The Tigers’ five-run eighth, which included Brandon Inge’s two-run homer off Alfredo Simon, salvaged a victory for ace Justin Verlander and one game in the three-game set, and sent the Orioles (55-88) back to Baltimore, lamenting how a solid road trip could have been even better.

The Orioles, who lost for just the second time in their past eight games, went 4-2, taking series from both the Tigers and New York Yankees. But in both their losses, their bullpen blew leads in the eighth inning or later. On Wednesday in New York, closer Koji Uehara allowed a game-ending, two-run homer to Nick Swisher.

With Uehara unavailable Sunday after he saved the first two games of the series, Michael Gonzalez and Hernandez allowed the first four Tigers to bat in the eighth reach base. This was after Detroit managed just one hit through 6 2/3 innings against Orioles starter Chris Tillman.

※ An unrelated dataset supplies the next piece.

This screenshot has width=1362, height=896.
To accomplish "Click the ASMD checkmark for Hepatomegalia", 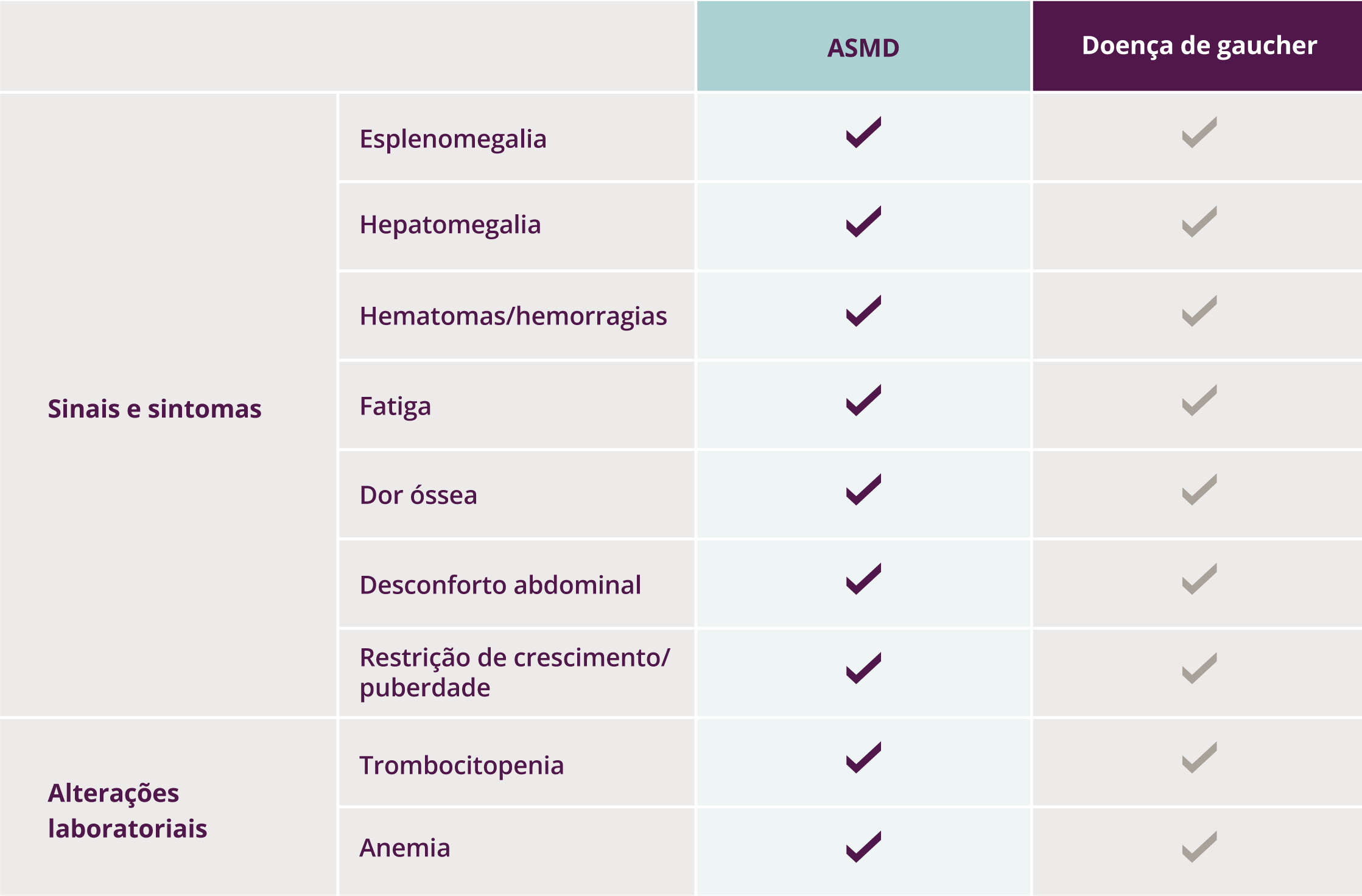I will pyautogui.click(x=863, y=222).
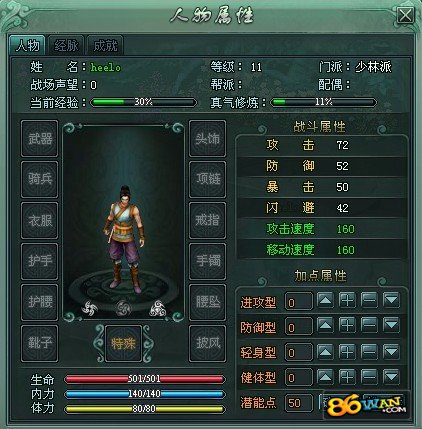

“I know that’s the big picture, but the small picture is we had a chance to win another baseball game,” said Orioles manager Buck Showalter when asked about his team’s 4-2 record on the trip, and winning back-to-back road series for the first time since 2008. “You can’t get involved in what is a good series and what is a good road trip. You want to win them all. You don’t do the mathematics. That’s something you look at over the course of the season. You have an opportunity like that — you’re six outs away — you’d like to get it done.”

The trouble started when Gonzalez, who retired Alex Avila to strand two of Tillman’s baserunners in the seventh, couldn’t put away leadoff man Will Rhymes and allowed a single to left field. Ryan Raburn then directed a Gonzalez changeup down the third-base line, putting runners on second and third and prompting Showalter to summon Hernandez from the bullpen to face the right-handed hitting Jackson.

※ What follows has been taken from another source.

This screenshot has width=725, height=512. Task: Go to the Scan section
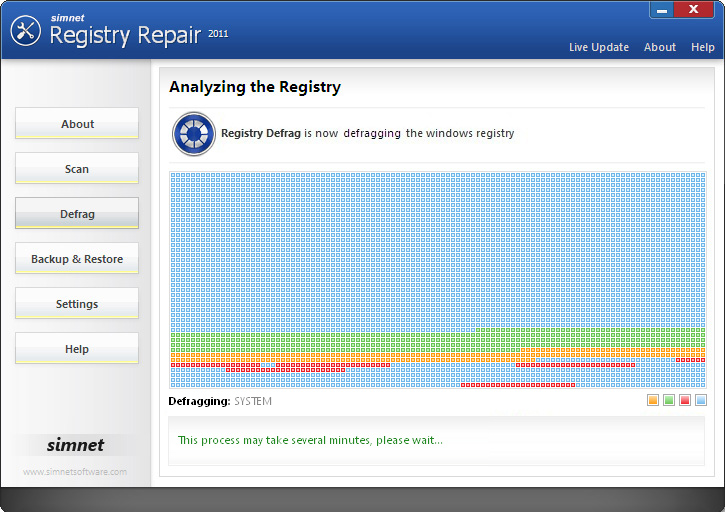point(77,169)
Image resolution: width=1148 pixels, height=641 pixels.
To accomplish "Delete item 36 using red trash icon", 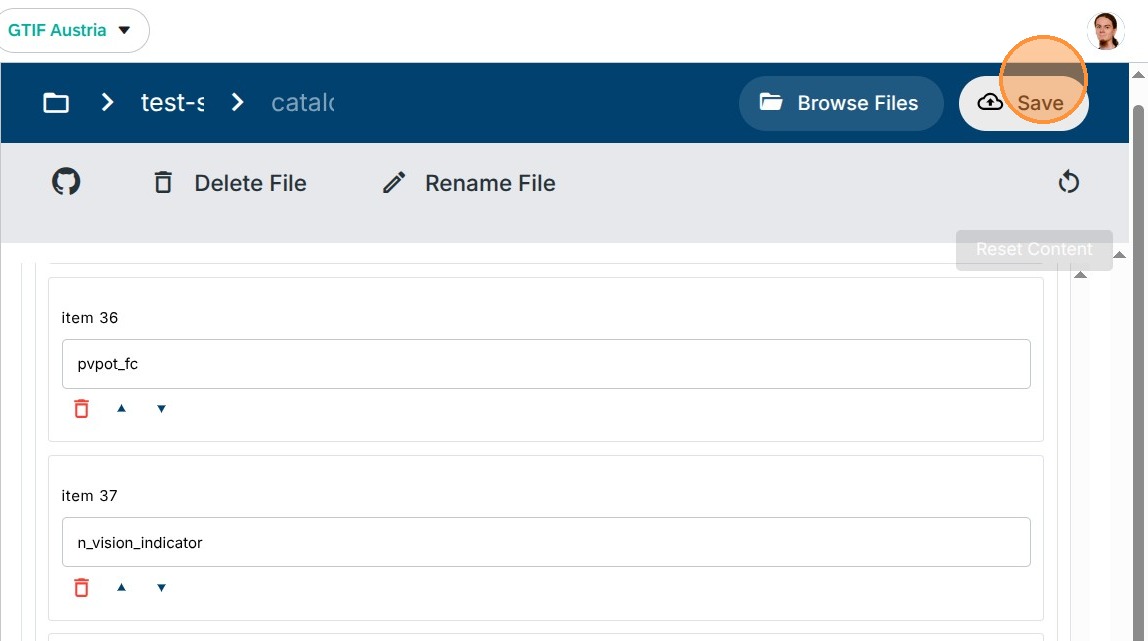I will pos(81,408).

That’s when things went from bad to worse.

“What I really feel bad about is how Tillman did,” Gonzalez said. “He went out there and threw the ball really well, showed what he’s about. You always want to finish it off with a win.”

In his second start since getting his third call-up from Triple-A Norfolk, Tillman allowed an RBI groundout to Casper Wells ( Towson University) in the second inning and nothing else through six. Taking in account Tillman’s efforts, the Orioles’ six starters on the trip combined to go 3-0 with a 2.11 ERA.

However, Tillman wasn’t entirely blameless. His command, spotty at times earlier in the game, got away from him in the seventh inning, forcing his departure.

Tillman walked Brennan Boesch for the third time with one out in the seventh. Two batters later, he issued a two-out walk to Wells, spurring Showalter to go to his bullpen. The only hit Tillman allowed was a one-out single to Inge in the second inning, but he did walk a career-high six. And five of those went to the Boesch and Wells, who hit sixth and eighth in the Tigers’ lineup respectively.

Tillman did retire Cabrera all three times, two of them on strikeouts.

“It was a battle throughout,” said Tillman. “Me and [catcher Jake Fox] hung in there and battled through it. The six walks definitely killed me. That got my pitch count up there.”

On the other hand, the Orioles couldn’t get Verlander into the showers soon enough. Brian Roberts started the game with an 11-pitch at-bat that resulted in a strikeout, but Verlander had little trouble until the fifth inning.

That’s when Felix Pie hit a one-out single and then stole second base. He scored on Fox’s triple into the right center-field gap. Fox then trotted home on a Verlander wild pitch. But the Orioles couldn’t push across any more off Verlander, who got out of a runners-on-the-corners and one-out jam in the sixth.

Verlander (16-8) struck out 11, including Nick Markakis on three pitches to end the top of the eighth. He then watched from the dugout as the Tigers’ offense turned a potential loss into a victory against the Orioles’ bullpen.

“You can’t paint yourself in a corner with Cabrera,” Showalter said. “We shouldn’t feel like he is picking on us. He does that to a lot of people. He just makes you pay for your mistakes.”

* – tracking the Baltimore Whorioles magnificent march toward an 87.5+ loss season, all so I win a twenty-dollar bill, yo.